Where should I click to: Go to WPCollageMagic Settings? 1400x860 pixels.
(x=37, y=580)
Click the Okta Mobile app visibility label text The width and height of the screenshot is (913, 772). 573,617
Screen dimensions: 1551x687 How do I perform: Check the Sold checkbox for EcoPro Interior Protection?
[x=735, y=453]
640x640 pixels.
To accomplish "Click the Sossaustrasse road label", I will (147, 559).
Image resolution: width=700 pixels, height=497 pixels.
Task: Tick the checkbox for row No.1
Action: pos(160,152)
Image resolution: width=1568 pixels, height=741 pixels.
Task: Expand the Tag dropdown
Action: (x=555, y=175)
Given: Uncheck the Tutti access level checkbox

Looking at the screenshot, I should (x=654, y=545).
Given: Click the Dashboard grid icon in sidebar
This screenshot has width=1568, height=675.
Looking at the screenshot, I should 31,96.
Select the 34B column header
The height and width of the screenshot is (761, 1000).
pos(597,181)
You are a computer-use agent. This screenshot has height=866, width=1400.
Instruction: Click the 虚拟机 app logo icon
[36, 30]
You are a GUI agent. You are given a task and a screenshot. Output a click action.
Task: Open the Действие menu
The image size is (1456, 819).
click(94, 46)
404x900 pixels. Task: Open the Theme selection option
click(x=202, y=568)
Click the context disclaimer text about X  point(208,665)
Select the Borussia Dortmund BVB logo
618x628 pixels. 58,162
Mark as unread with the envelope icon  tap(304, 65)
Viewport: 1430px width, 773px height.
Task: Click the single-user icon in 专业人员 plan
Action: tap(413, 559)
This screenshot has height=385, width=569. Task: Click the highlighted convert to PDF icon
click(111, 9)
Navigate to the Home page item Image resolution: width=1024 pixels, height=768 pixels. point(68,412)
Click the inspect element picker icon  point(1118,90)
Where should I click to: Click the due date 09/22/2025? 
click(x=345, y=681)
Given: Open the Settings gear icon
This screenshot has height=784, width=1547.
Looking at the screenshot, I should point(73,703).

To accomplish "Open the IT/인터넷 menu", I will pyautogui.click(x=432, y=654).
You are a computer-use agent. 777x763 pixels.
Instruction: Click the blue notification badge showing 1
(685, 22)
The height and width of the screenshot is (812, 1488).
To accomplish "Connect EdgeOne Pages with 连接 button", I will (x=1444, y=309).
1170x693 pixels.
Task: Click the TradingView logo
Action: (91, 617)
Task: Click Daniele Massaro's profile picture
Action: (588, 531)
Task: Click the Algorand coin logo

### Your objective
Update the material above by replacing every occurrence of "Given:" with "Goal:", and leave everything else unchanged.

### Reply
Where should I click to: Go to WPCollageMagic Settings? 1400x860 pixels.
(x=37, y=580)
Click the Okta Mobile app visibility label text The width and height of the screenshot is (913, 772). 573,617
Screen dimensions: 1551x687 How do I perform: Check the Sold checkbox for EcoPro Interior Protection?
[x=735, y=453]
640x640 pixels.
To accomplish "Click the Sossaustrasse road label", I will (147, 559).
Image resolution: width=700 pixels, height=497 pixels.
Task: Tick the checkbox for row No.1
Action: pos(160,152)
Image resolution: width=1568 pixels, height=741 pixels.
Task: Expand the Tag dropdown
Action: (x=555, y=175)
Goal: Uncheck the Tutti access level checkbox

Looking at the screenshot, I should (x=654, y=545).
Goal: Click the Dashboard grid icon in sidebar
This screenshot has width=1568, height=675.
Looking at the screenshot, I should 31,96.
Select the 34B column header
The height and width of the screenshot is (761, 1000).
pos(597,181)
You are a computer-use agent. This screenshot has height=866, width=1400.
Instruction: Click the 虚拟机 app logo icon
[36, 30]
You are a GUI agent. You are given a task and a screenshot. Output a click action.
Task: Open the Действие menu
The image size is (1456, 819).
click(94, 46)
404x900 pixels. Task: Open the Theme selection option
click(x=202, y=568)
Click the context disclaimer text about X  point(208,665)
Select the Borussia Dortmund BVB logo
618x628 pixels. 58,162
Mark as unread with the envelope icon  tap(304, 65)
Viewport: 1430px width, 773px height.
Task: Click the single-user icon in 专业人员 plan
Action: tap(413, 559)
This screenshot has height=385, width=569. Task: Click the highlighted convert to PDF icon
click(111, 9)
Navigate to the Home page item Image resolution: width=1024 pixels, height=768 pixels. point(68,412)
Click the inspect element picker icon  point(1118,90)
Where should I click to: Click the due date 09/22/2025? 
click(x=345, y=681)
Goal: Open the Settings gear icon
This screenshot has height=784, width=1547.
Looking at the screenshot, I should point(73,703).

To accomplish "Open the IT/인터넷 menu", I will pyautogui.click(x=432, y=654).
You are a computer-use agent. 777x763 pixels.
Instruction: Click the blue notification badge showing 1
(685, 22)
The height and width of the screenshot is (812, 1488).
To accomplish "Connect EdgeOne Pages with 连接 button", I will (x=1444, y=309).
1170x693 pixels.
Task: Click the TradingView logo
Action: (91, 617)
Task: Click Daniele Massaro's profile picture
Action: (588, 531)
Task: Click the Algorand coin logo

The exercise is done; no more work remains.